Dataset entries
# # # # # # #
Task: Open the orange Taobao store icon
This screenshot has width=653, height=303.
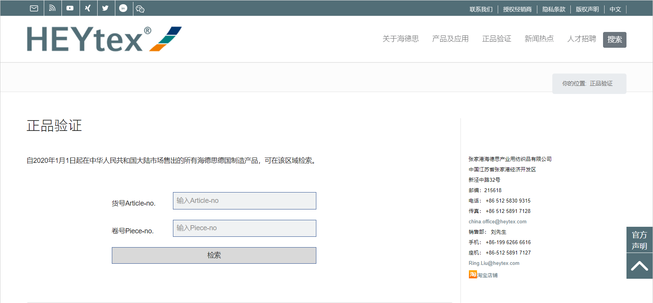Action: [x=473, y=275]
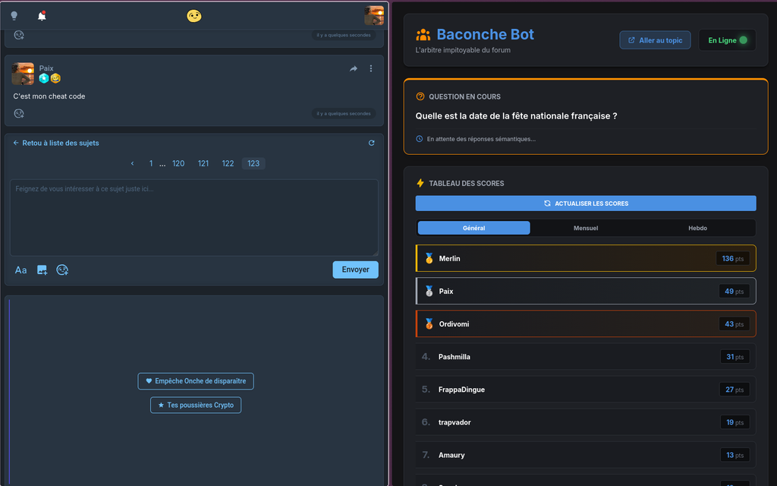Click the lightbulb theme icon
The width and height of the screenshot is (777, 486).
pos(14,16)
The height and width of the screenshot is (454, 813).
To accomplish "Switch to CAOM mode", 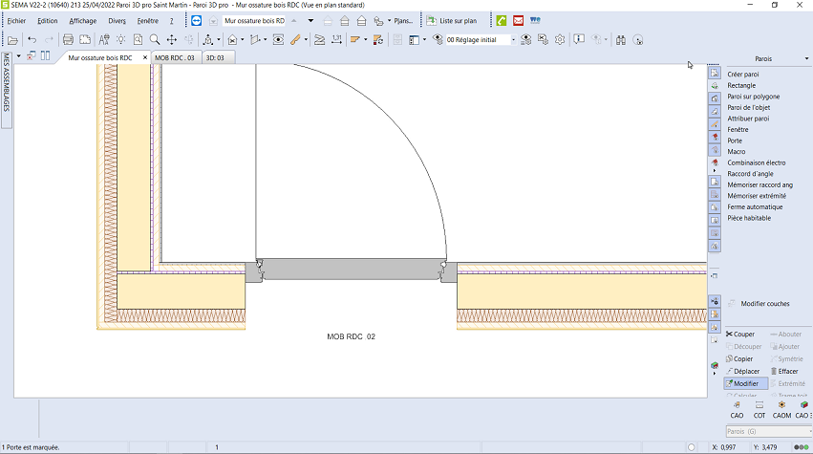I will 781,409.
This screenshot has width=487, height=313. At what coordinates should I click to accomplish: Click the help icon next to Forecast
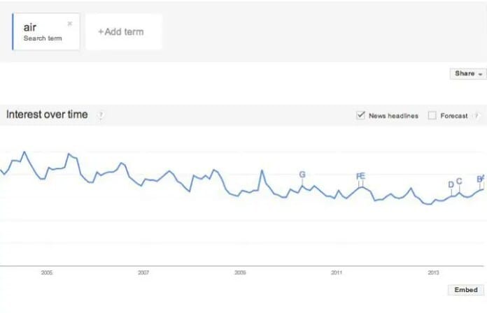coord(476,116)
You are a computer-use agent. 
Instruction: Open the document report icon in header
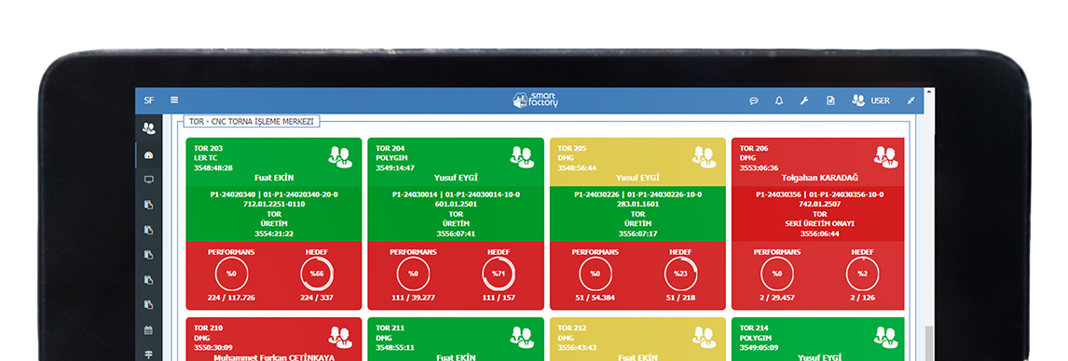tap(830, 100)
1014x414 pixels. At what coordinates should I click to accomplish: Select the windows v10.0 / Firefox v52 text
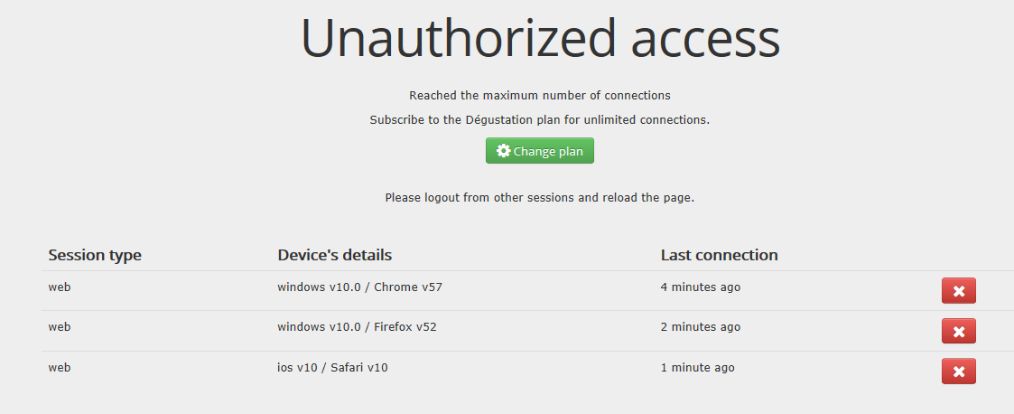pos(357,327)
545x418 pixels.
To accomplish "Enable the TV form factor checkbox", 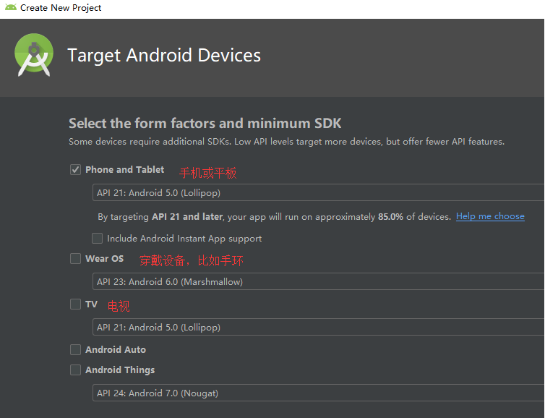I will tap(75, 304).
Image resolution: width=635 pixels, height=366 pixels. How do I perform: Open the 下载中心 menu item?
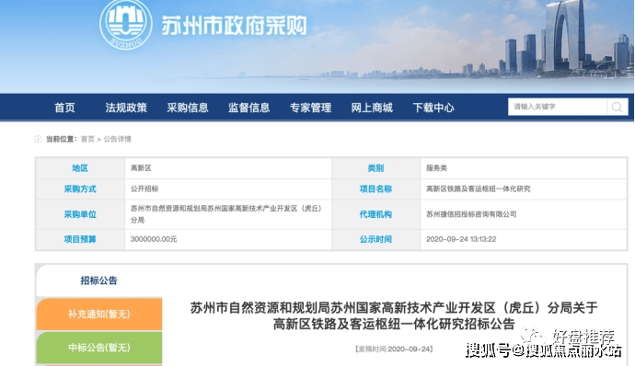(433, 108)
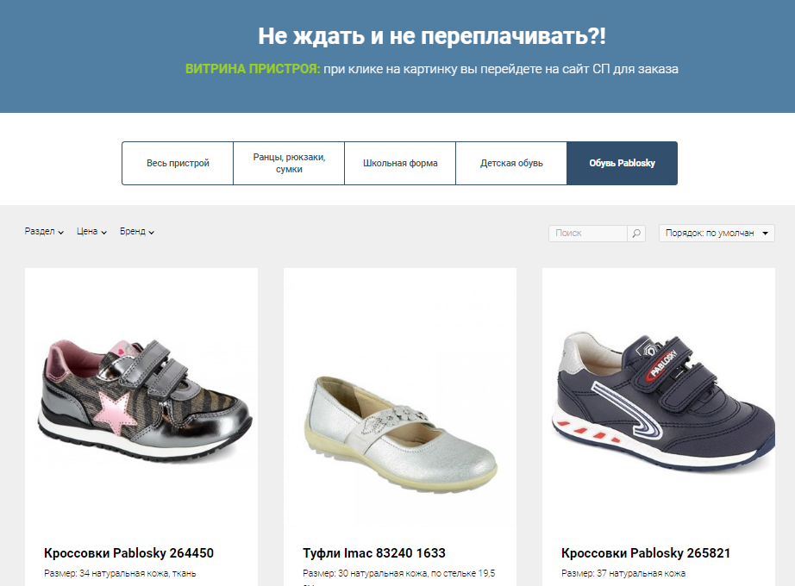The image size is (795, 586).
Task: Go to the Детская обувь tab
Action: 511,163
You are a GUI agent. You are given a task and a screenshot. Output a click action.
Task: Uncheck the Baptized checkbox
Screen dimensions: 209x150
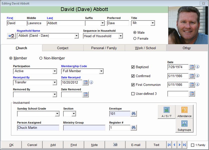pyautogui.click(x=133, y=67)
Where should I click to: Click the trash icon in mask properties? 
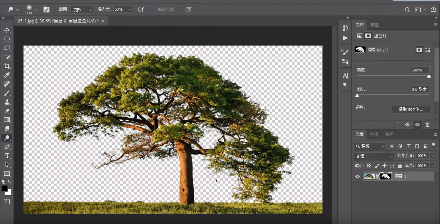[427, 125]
# # # # # # #
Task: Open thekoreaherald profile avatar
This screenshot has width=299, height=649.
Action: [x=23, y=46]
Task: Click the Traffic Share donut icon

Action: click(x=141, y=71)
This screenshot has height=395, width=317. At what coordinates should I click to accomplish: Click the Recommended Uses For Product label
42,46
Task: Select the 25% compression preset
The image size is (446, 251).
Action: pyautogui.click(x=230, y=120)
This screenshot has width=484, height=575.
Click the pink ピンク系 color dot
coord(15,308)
# # # # # # #
What needs to be done —
Look through the entries and copy every line in which the string "agent" appears.

Answer to the exercise —
You are a computer-use agent. 
You are a GUI agent. You are given a task and a screenshot. Output a click action.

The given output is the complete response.